Farnese, Ranuccio – Vescovo (Roma, 1509 – Napoli, ago. 1528).
Il nome della madre, Silvia Ruffini, non è mai indicato nei documenti, perché, come la sorella Costanza e i fratelli Pier Luigi e Paolo, Ranuccio era figlio naturale del cardinale Alessandro Farnese, futuro papa Paolo III, che, se pure non avesse preso ancora gli ordini maggiori e non fosse prete a tutti gli effetti, non poteva contrarre matrimonio e avere figli. La sua legittimazione sopraggiunse con atto notarile del 22 marzo 1518, confermato da un breve di Leone X del 5 aprile. Affidato alle cure dell’umanista Baldassare Molosso da Casalmaggiore, che ne cantò l’infanzia felice in numerosi versi latini, il F. doveva essere avviato alla carriera ecclesiastica. Il breve di Leone X del 1518 gli riconosceva infatti, insieme con la nascita legittima, la facoltà di prendere gli ordini sacri e di percorrere la carriera ecclesiastica fino ai gradi più alti.

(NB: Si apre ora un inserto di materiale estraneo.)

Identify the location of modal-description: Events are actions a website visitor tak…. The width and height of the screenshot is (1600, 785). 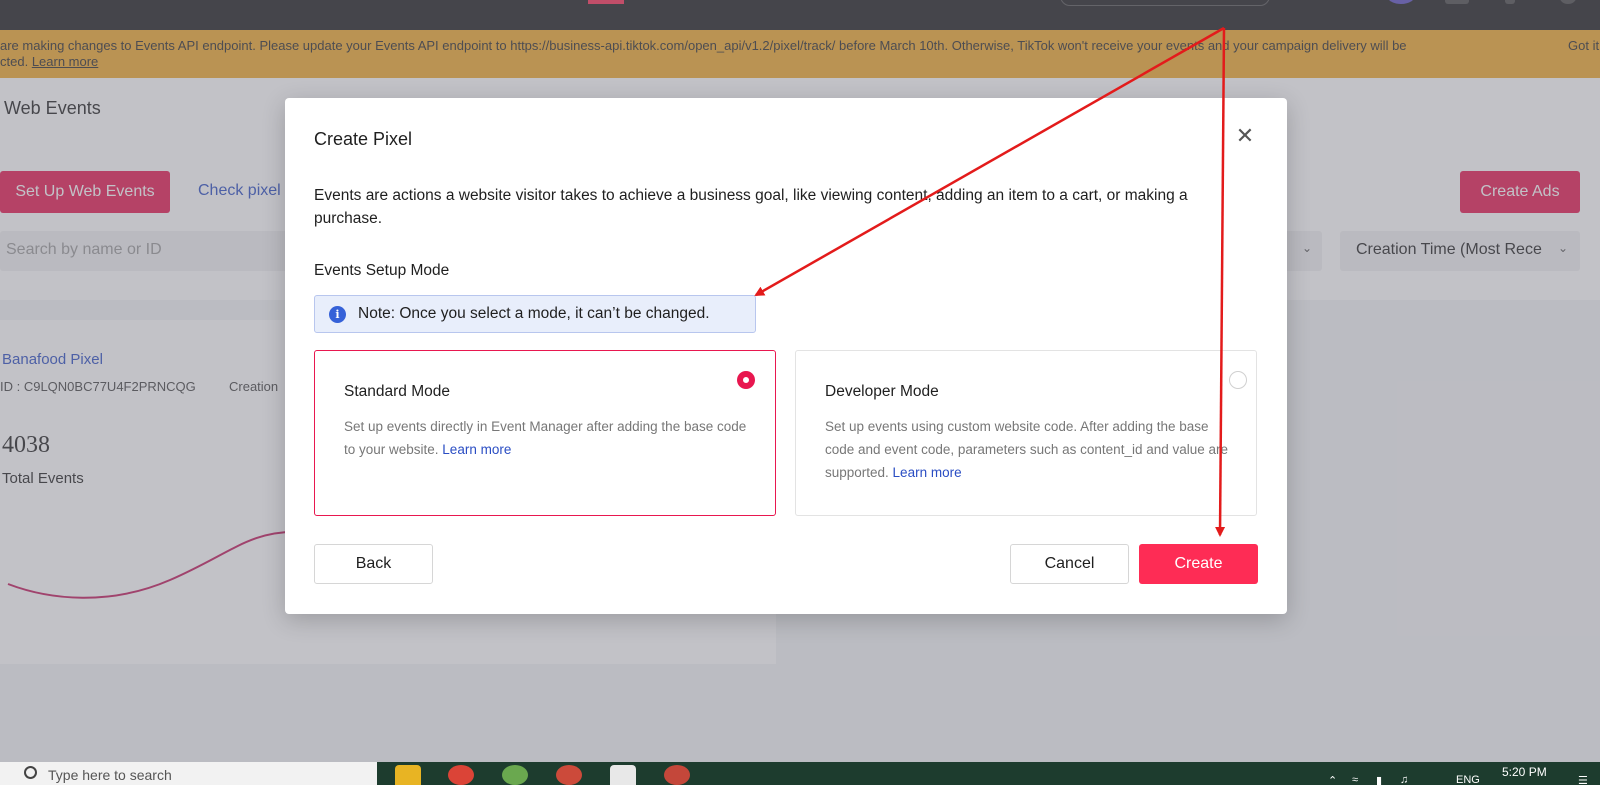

Nello stesso mese di aprile egli venne nominato inoltre protonotario apostolico. Aveva appena raggiunto i dieci anni di età che il padre, ormai potentissimo cardinale di Curia, in data 13 apr. 1519 gli trasmise come amministratore apostolico il vescovato di Montefiascone e Corneto (oggi Tarquinia) che egli deteneva già da venti anni, per via della grande importanza che aveva per la famiglia di controllare, oltre alle entrate, i poteri giurisdizionali sulla diocesi relativa ai possedimenti farnesiani.
Per mascherare la successione di padre in figlio, proibita dai sacri canoni, cedette, in data 23 marzo 1519, il vescovato a un collega fidato, il cardinale Lorenzo Pucci, che lo trattenne i venti giorni sufficienti ad interrompere la successione diretta. Questo programma non ebbe però seguito, perché il richiamo delle armi risulterà per il F. irresistibile come per tutti i suoi avi. Nei primi anni del pontificato di Clemente VII, verso il 1525, il F. era già destinato a tutt’altra carriera e fidanzato a una ricca ereditiera lombarda, Virginia Pallavicini. Quando, ai primi di maggio 1527, Roma fu presa e messa a sacco, si ritirò in Castel Sant’Angelo al seguito del papa che vi si era rinchiuso. Nell’estate dell’anno successivo fu richiamato in tutta fretta al sud per soccorrere l’esercito francese del Lautrec assediato a Napoli. Vi si precipitò, ma solo per trovarvi la morte.
Il vescovato, che era rimasto saldamente nelle sue mani, fu ceduto il 12 nov. 1528 a Guido Ascanio Sforza di Santa Fiora, primogenito della sorella Costanza.
BIBL. – Roberto Zapperi in DBI, 45, pp. 147-148.